Fou de rage et de souffrance, il envoya sa pince à travers la fenêtre, et sautilla sur place en tenant sa pauvre mâchoire endolorie. Une nouvelle razzia dans l’armoire à pharmacie ne lui apporta aucun soulagement nouveau, car plusieurs visites avaient déjà épuisé le maigre stock de médicaments analgésiques. Ah ! S’il n’avait pas été si pressé, l’autre jour, de sortir sa réserve de cocaïne pour épater cette fille, comment s’appelait-elle, déjà ? Aucune importance, mais toujours est-il que c’était lui qui avait été épaté ! Elle s’était tellement gavée de poudre qu’elle n’arrêtait plus d’éternuer et de rire, et qu’il n’avait même pas pu faire l’amour avec elle ! La garce ! Se goberger à ses frais pour rien ! En plus, elle avait été malade et avait vomi sur la moquette ! Comment il te l’avait jetée dehors, à moitié dans les vapes et presque complètement à poil ! Salope ! Tout ça, c’était à cause d’elle ! Et puis aussi de sa putain de bonne femme ! Se tirer comme cela, l’abandonner alors qu’il l’avait entretenue pendant des années !
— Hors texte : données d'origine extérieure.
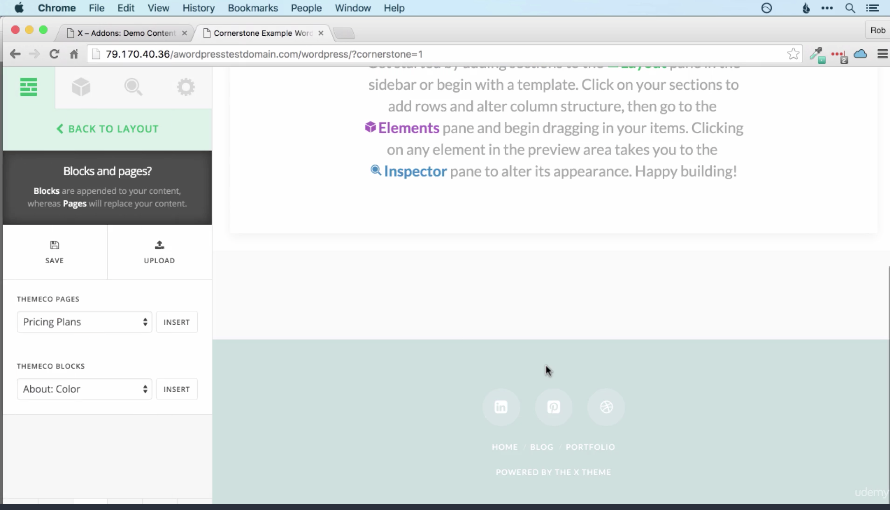Open the Bookmarks menu

pos(253,8)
Mais se mettre en colère faisait circuler le sang plus vite encore, et à chaque pulsation, une onde de douleur l’envahissait, chacune semblait-il plus forte que la précédente ! Au plus fort des crises qui devenaient maintenant continues, il était sur le point de s’évanouir. Incapable de réfléchir, son esprit totalement envahi de vagues rouges.

Pourtant, il eut un temps de répit à un certain moment, à l’aube du deuxième jour. Un armistice imprévu, qui le laissa d’abord soupçonneux, puis incrédule. Sans bouger pour tenter de se faire oublier, il caressa discrètement de sa langue l’endroit malade, sans trop insister. Il sentit que le mal était toujours là, tapi, plus fort que jamais, et que cet apaisement n’était que provisoire. Que le réveil apporterait un tourment pire que ce qu’il avait vécu jusque là ! S’il y avait quelque chose à faire, ce devait être maintenant ! Réagir vite et immédiatement restait la seule possibilité de résoudre le problème.

Alors il pensa. Il réfléchit. Désespérément. Bien sûr, une visite chez le dentiste s’imposait. Aucune discussion sur ce point. Mais la difficulté était qu’un rendez-vous, sauf en cas d’urgence, ne pouvait être pris que plusieurs jours à l’avance ! Voire plusieurs semaines ! Quant à l’urgence, si elle était indéniable, elle ne lui ouvrirait certainement pas les portes du paradis. Car son aspect physique était rien moins qu’imposant ! Ces derniers temps, il avait vraiment ce que l’on appelait vulgairement une sale gueule ! Pour le moins ! Il ressemblait plus à un clochard coincé sous un pont depuis des mois à cause d’une grève des éboueurs qu’au jeune cadre dynamique des revues à la mode ! De plus, s’il était parvenu à conserver son petit appartement, c’était là aussi grâce à son sourire enjôleur qui avait fait patienter la logeuse malgré les loyers impayés qui s’amoncelaient ! S’il voulait donc entre autres, conserver son domicile, il devait parler à sa destinée entre « quat’ zyeux ».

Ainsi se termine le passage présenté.